-------- INPUT FOR THIS TASK
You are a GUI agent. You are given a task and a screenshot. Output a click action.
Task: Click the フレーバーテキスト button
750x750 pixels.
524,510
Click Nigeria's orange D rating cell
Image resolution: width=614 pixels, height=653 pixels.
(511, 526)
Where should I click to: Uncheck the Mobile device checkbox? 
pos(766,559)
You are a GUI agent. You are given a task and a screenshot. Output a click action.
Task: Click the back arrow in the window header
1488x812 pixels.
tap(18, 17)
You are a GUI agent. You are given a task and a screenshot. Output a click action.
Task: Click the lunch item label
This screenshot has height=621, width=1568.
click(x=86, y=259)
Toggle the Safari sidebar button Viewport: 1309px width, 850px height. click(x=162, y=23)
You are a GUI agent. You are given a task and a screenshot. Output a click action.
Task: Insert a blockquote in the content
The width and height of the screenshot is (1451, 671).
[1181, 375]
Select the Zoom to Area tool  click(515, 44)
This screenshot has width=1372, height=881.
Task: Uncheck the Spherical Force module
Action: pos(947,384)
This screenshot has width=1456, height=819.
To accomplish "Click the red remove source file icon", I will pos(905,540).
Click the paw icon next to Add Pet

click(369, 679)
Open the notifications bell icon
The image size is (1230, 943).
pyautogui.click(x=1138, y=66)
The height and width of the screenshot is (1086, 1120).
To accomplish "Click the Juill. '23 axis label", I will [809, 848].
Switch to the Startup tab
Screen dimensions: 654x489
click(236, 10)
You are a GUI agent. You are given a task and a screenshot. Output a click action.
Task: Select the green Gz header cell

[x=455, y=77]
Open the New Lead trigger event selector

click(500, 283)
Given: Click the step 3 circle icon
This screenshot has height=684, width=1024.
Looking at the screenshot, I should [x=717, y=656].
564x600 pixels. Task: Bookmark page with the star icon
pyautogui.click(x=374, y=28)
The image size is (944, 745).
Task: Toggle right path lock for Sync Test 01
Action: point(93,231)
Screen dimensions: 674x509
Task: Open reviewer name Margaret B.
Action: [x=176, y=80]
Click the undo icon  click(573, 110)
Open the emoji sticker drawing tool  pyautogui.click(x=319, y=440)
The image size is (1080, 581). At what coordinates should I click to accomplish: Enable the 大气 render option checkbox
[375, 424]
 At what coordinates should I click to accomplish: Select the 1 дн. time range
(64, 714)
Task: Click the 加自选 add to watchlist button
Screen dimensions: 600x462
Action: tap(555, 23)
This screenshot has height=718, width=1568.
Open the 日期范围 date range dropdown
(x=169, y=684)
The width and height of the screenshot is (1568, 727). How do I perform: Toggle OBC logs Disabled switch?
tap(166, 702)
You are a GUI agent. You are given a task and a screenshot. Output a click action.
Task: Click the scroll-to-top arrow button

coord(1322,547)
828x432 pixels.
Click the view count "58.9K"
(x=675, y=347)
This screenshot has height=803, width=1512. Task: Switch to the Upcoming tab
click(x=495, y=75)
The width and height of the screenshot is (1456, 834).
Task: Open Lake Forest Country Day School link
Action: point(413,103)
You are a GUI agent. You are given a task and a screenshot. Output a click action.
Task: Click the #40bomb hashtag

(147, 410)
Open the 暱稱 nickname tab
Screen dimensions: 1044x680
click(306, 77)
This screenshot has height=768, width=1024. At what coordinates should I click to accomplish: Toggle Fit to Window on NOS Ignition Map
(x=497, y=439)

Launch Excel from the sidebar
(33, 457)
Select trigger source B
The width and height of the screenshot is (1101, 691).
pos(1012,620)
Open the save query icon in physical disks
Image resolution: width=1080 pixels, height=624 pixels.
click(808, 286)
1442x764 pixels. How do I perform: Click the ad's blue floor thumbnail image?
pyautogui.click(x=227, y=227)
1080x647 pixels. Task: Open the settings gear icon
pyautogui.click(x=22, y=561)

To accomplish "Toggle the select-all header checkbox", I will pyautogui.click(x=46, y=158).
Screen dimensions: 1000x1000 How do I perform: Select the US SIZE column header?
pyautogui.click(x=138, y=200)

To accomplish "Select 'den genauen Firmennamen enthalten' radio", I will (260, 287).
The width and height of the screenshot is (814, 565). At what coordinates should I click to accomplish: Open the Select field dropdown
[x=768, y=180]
----------------
> YOUR TASK: Extract all of the records above and reproduce every line without any change.

> ANSWER TO THIS EXERCISE:
You are a GUI agent. You are given a task and a screenshot. Output a click action.
Task: Click the フレーバーテキスト button
750x750 pixels.
524,510
Click Nigeria's orange D rating cell
Image resolution: width=614 pixels, height=653 pixels.
(511, 526)
Where should I click to: Uncheck the Mobile device checkbox? 
pos(766,559)
You are a GUI agent. You are given a task and a screenshot. Output a click action.
Task: Click the back arrow in the window header
1488x812 pixels.
tap(18, 17)
You are a GUI agent. You are given a task and a screenshot. Output a click action.
Task: Click the lunch item label
This screenshot has height=621, width=1568.
click(x=86, y=259)
Toggle the Safari sidebar button Viewport: 1309px width, 850px height. click(x=162, y=23)
You are a GUI agent. You are given a task and a screenshot. Output a click action.
Task: Insert a blockquote in the content
The width and height of the screenshot is (1451, 671).
[1181, 375]
Select the Zoom to Area tool  click(515, 44)
This screenshot has width=1372, height=881.
Task: Uncheck the Spherical Force module
Action: pos(947,384)
This screenshot has width=1456, height=819.
To accomplish "Click the red remove source file icon", I will pos(905,540).
Click the paw icon next to Add Pet

click(369, 679)
Open the notifications bell icon
The image size is (1230, 943).
pyautogui.click(x=1138, y=66)
The height and width of the screenshot is (1086, 1120).
To accomplish "Click the Juill. '23 axis label", I will [809, 848].
Switch to the Startup tab
Screen dimensions: 654x489
click(236, 10)
You are a GUI agent. You are given a task and a screenshot. Output a click action.
Task: Select the green Gz header cell

[x=455, y=77]
Open the New Lead trigger event selector

click(500, 283)
Given: Click the step 3 circle icon
This screenshot has height=684, width=1024.
Looking at the screenshot, I should [x=717, y=656].
564x600 pixels. Task: Bookmark page with the star icon
pyautogui.click(x=374, y=28)
The image size is (944, 745).
Task: Toggle right path lock for Sync Test 01
Action: point(93,231)
Screen dimensions: 674x509
Task: Open reviewer name Margaret B.
Action: [x=176, y=80]
Click the undo icon  click(573, 110)
Open the emoji sticker drawing tool  pyautogui.click(x=319, y=440)
The image size is (1080, 581). At what coordinates should I click to accomplish: Enable the 大气 render option checkbox
[375, 424]
 At what coordinates should I click to accomplish: Select the 1 дн. time range
(64, 714)
Task: Click the 加自选 add to watchlist button
Screen dimensions: 600x462
Action: tap(555, 23)
This screenshot has height=718, width=1568.
Open the 日期范围 date range dropdown
(x=169, y=684)
The width and height of the screenshot is (1568, 727). How do I perform: Toggle OBC logs Disabled switch?
tap(166, 702)
You are a GUI agent. You are given a task and a screenshot. Output a click action.
Task: Click the scroll-to-top arrow button

coord(1322,547)
828x432 pixels.
Click the view count "58.9K"
(x=675, y=347)
This screenshot has height=803, width=1512. Task: Switch to the Upcoming tab
click(x=495, y=75)
The width and height of the screenshot is (1456, 834).
Task: Open Lake Forest Country Day School link
Action: point(413,103)
You are a GUI agent. You are given a task and a screenshot. Output a click action.
Task: Click the #40bomb hashtag

(147, 410)
Open the 暱稱 nickname tab
Screen dimensions: 1044x680
click(306, 77)
This screenshot has height=768, width=1024. At what coordinates should I click to accomplish: Toggle Fit to Window on NOS Ignition Map
(x=497, y=439)

Launch Excel from the sidebar
(33, 457)
Select trigger source B
The width and height of the screenshot is (1101, 691).
pos(1012,620)
Open the save query icon in physical disks
Image resolution: width=1080 pixels, height=624 pixels.
click(808, 286)
1442x764 pixels. How do I perform: Click the ad's blue floor thumbnail image?
pyautogui.click(x=227, y=227)
1080x647 pixels. Task: Open the settings gear icon
pyautogui.click(x=22, y=561)

To accomplish "Toggle the select-all header checkbox", I will pyautogui.click(x=46, y=158).
Screen dimensions: 1000x1000 How do I perform: Select the US SIZE column header?
pyautogui.click(x=138, y=200)

To accomplish "Select 'den genauen Firmennamen enthalten' radio", I will (260, 287).
The width and height of the screenshot is (814, 565). At what coordinates should I click to accomplish: Open the Select field dropdown
[x=768, y=180]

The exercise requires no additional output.